Final ACO Doctoral Examination and Defense of Dissertation of He Jia, February 16, 2024

Title: Robust Learning in High Dimension

He Jia
ACO PhD student, School of Computer Science

Date: Feb 16, 2024
Time: 1:15 PM EST
Location: Skiles 005
Zoom: https://gatech.zoom.us/j/92218248268

Advisor:
Dr. Santosh Vempala, School of Computer Science, Georgia Institute of Technology

Committee:
Dr. Ilias Diakonikolas, Department of Computer Sciences, University of Wisconsin-Madison
Dr. Pravesh Kothari, Computer Science Department, Princeton University
Dr. Cheng Mao, School of Mathematics, Georgia Institute ofTechnology
Dr. Ashwin Pananjady, H. Milton Stewart School of Industrial and Systems Engineering and School of Electrical and Computer Engineering, Georgia Institute of Technology
Dr. Santosh Vempala, School of Computer Science, Georgia Institute of Technology

Reader: Dr. Pravesh Kothari, Computer Science Department, Princeton University

Thesis draft: https://www.dropbox.com/scl/fi/cadhjf5e9j7exffcnvg5u/He_Jia_s_Thesis.pdf...

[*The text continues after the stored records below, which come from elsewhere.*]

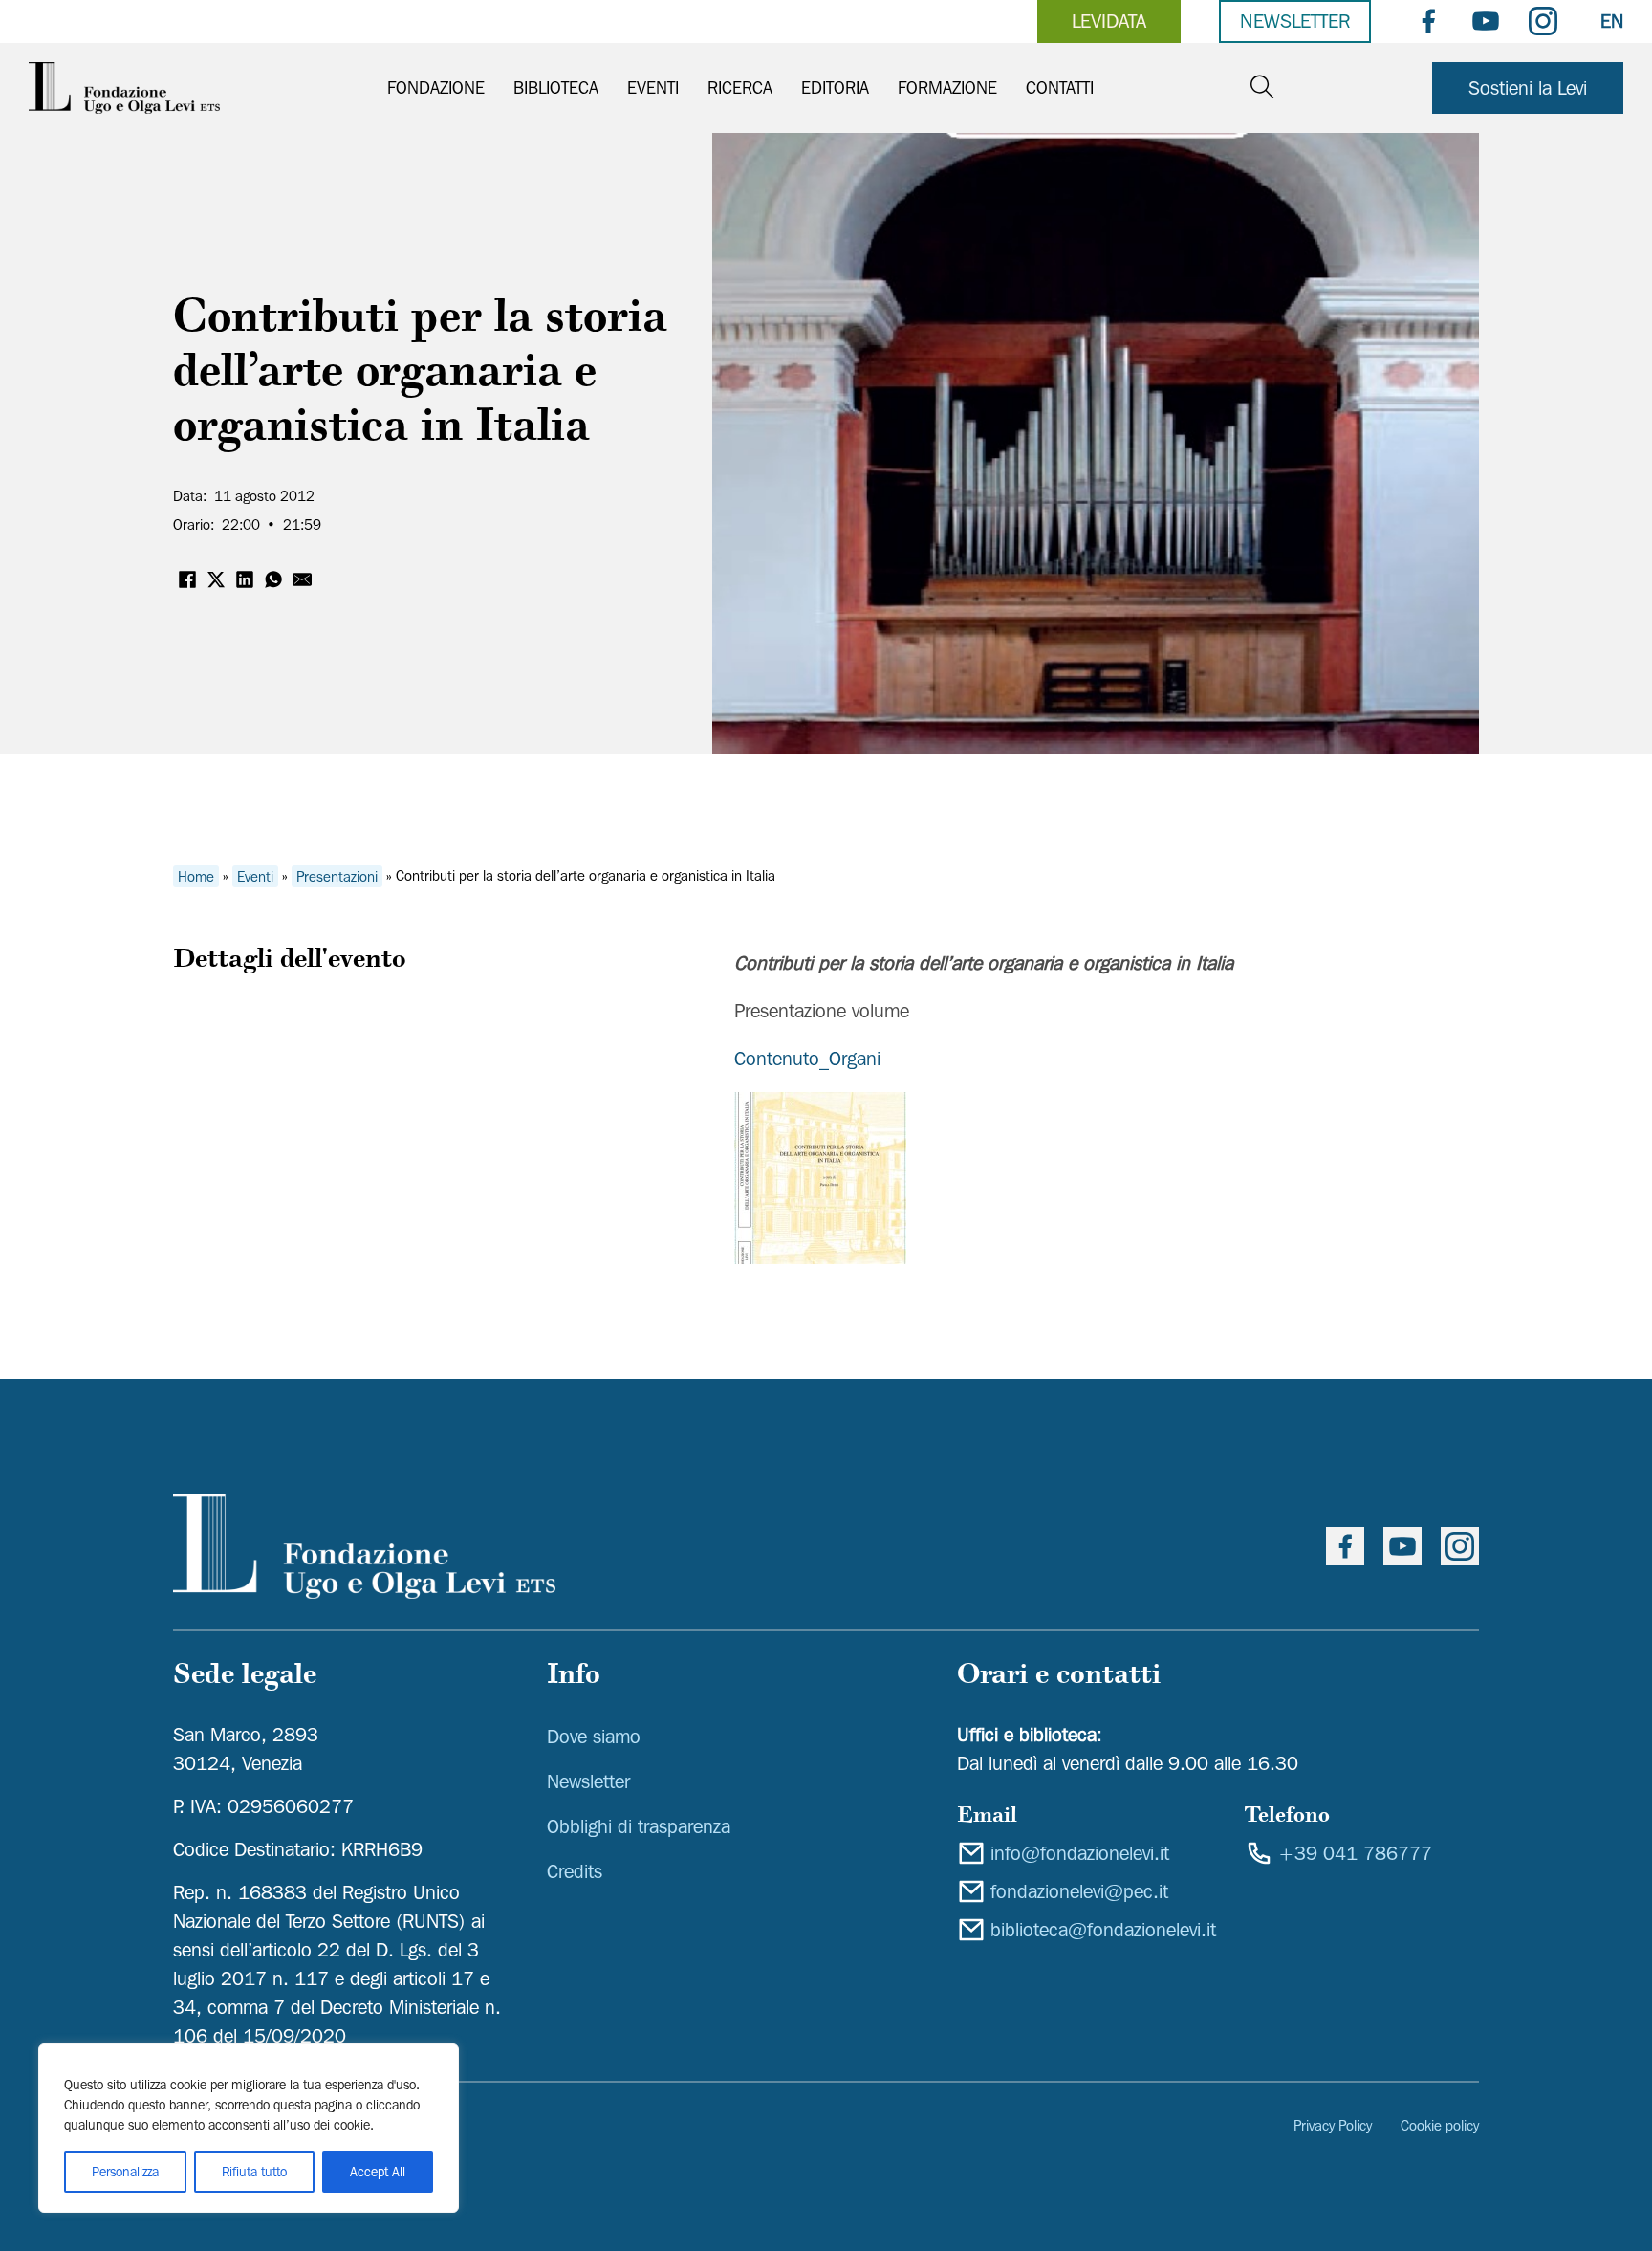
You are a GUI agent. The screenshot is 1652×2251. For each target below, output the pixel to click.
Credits (574, 1871)
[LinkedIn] (244, 579)
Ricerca (739, 87)
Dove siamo (594, 1736)
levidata (1109, 21)
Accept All (377, 2171)
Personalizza (125, 2171)
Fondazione (436, 87)
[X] (216, 579)
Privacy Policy (1332, 2125)
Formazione (947, 87)
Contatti (1060, 87)
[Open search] (1262, 87)
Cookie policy (1440, 2125)
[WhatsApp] (273, 579)
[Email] (302, 579)
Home (196, 876)
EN (1611, 21)
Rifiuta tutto (254, 2171)
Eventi (653, 87)
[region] (248, 2128)
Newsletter (1295, 21)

Abstract: This thesis focuses on designing efficient and robust algorithms for learning high-dimensional distributions, particularly in the presence of adversarial corruptions. We addresse existing challenges in robust learning in high dimension and establish new connections between robust statistics and algorithmic solutions. In particular, we give polynomial-time algorithms for the following two open problems: robust learning of Gaussian Mixture Models (GMMs) and robust learning of affine transformations of hypercubes.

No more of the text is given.